Everyone has seen a slowdown in the housing market and linkages to that are fairly obvious and also a slowdown in car sales and the implications again there of suppliers to the motor trade again are fairly obvious. But your service may be less affected or more affected. So think about whether the recession is really going to hit you now, or whether it might hit you in a few months time, and plan accordingly – and this planning shouldn’t be a knee-jerk reaction. Often companies believe that they should immediately “batten down the hatches”, stop advertising, fire their PR company, cut costs, get rid of people, suspend or delay payments and really cause chaos. That will not be helpful! Nor will a blind belief that, “Oh well, this won’t affect us, we’re not going to be troubled by this, we can see it out, we’ve done it before, we won’t have a problem.” That probably is equally foolish.

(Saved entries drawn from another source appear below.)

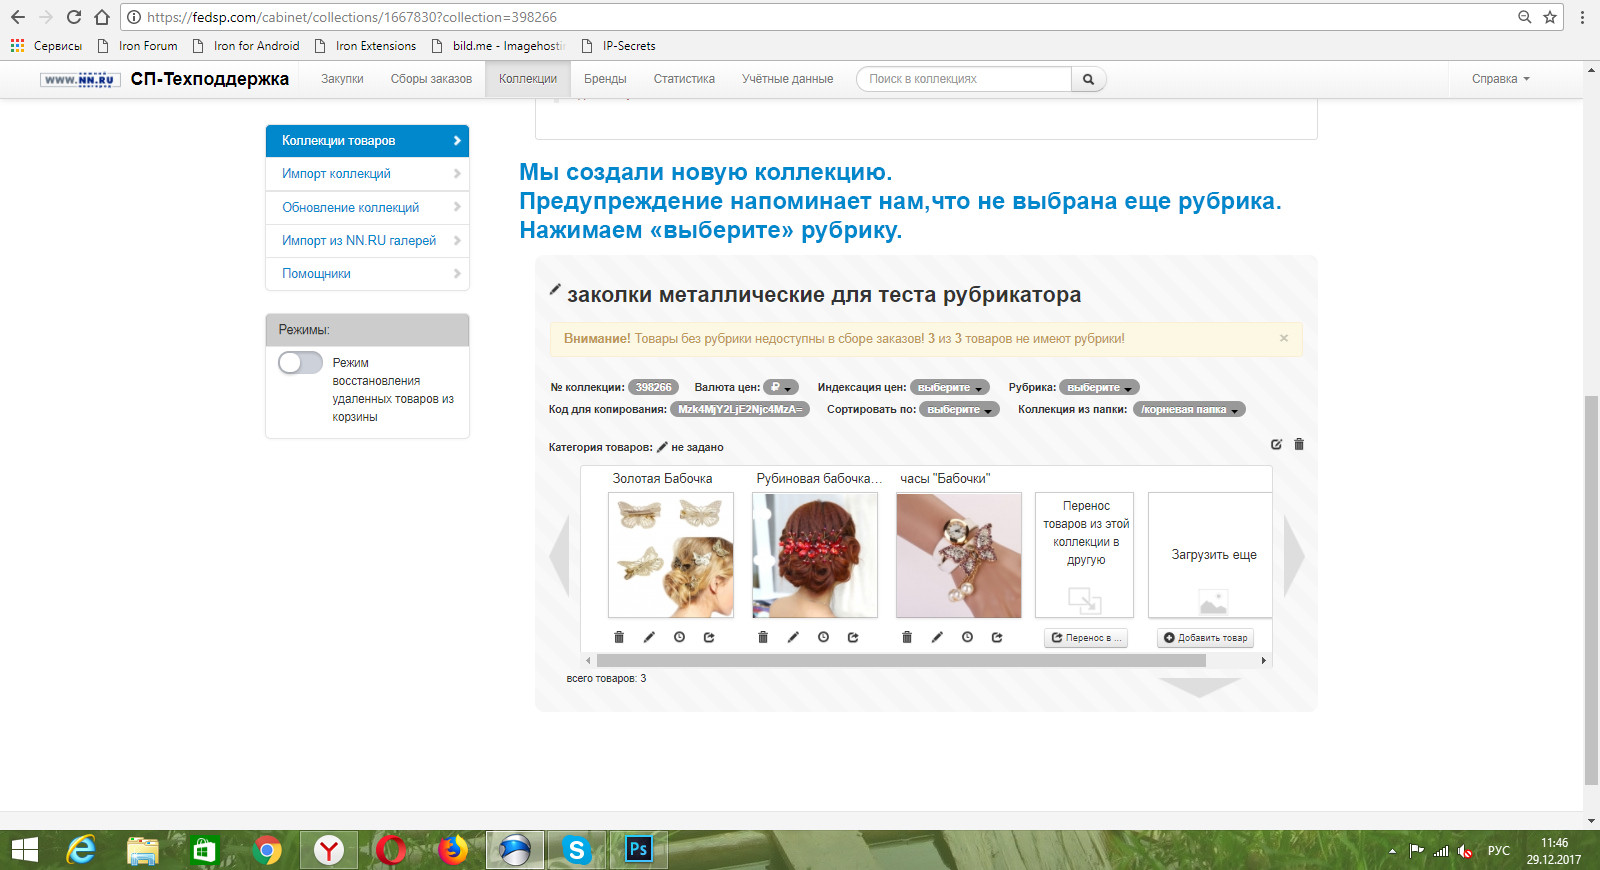Toggle deleted products recovery mode switch

pyautogui.click(x=300, y=363)
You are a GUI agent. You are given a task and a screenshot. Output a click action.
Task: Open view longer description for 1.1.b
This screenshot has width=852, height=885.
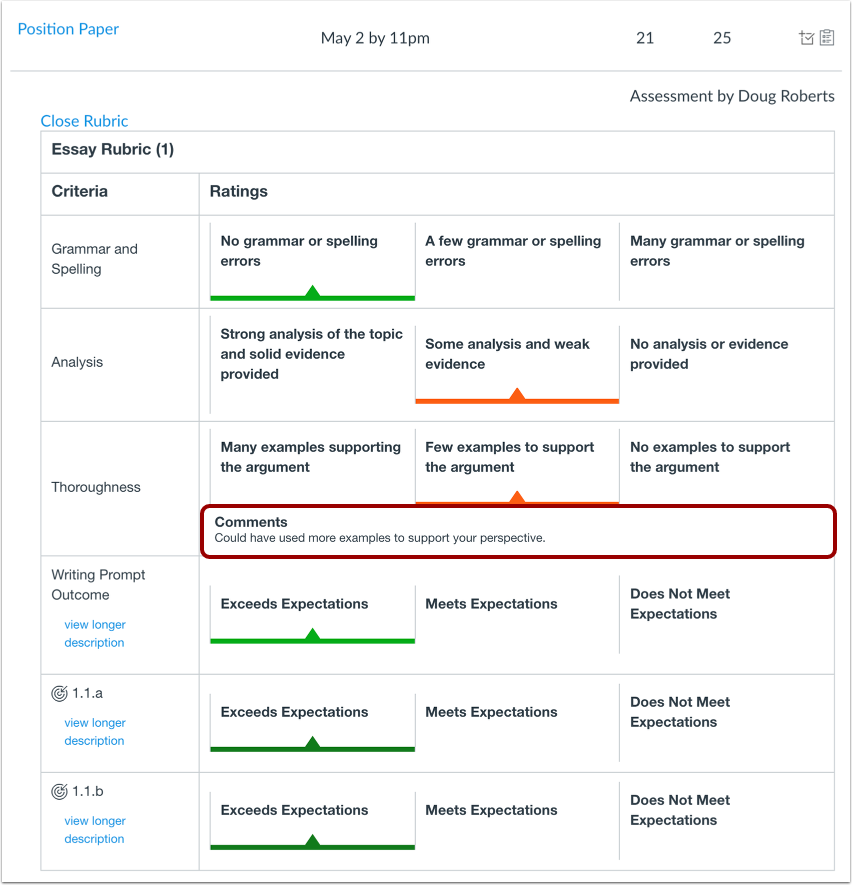pos(95,830)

So then, inevitably, there’s something of a compromise situation. I think that the recession is going to affect everyone in some way or other. So you should be careful about future expansion plans, you should look for small gains, easy wins, and you should be really quite cautious in your approach. But also, it may well be very helpful to look at your core business proposition. In times of plenty, it’s sometimes possible to get away without clarity, simply because everything is on the up-swing. Estate agents appear to be moaning that they’ve lost tremendous amounts of business, but they probably didn’t think about the service levels that they were giving, probably didn’t think about how they were running the business in the times of plenty. So make sure that you are not in the same sort of position, review your business very, very carefully. And above all, perhaps, check three or four major features.

One is cash flow – because if interest rates are jumping all over the place and loans are more difficult to get from banks that are running scared, then check cash flow. And even the smallest company should have the facility to check cash flow on a weekly basis.

Check, also, customer satisfaction. How often do you check with your best customers whether they are happy with the service that you are delivering?

And last, or maybe, most importantly, check how your employees are feeling. Because, when the going gets tough they are the people who will bail you out. If they’re unhappy, then they’re not going to put in the extra hours, they’re not going to help the business through what could be difficult, difficult times.

Don’t panic, take it as an opportunity to reassess the company’s strengths and weaknesses, review opportunities and threats in a very realistic way and make sure that you can pay your bills and that your cash flow is healthy. I hope this helps – anybody can contact me if they would any further information.

Thank you very much.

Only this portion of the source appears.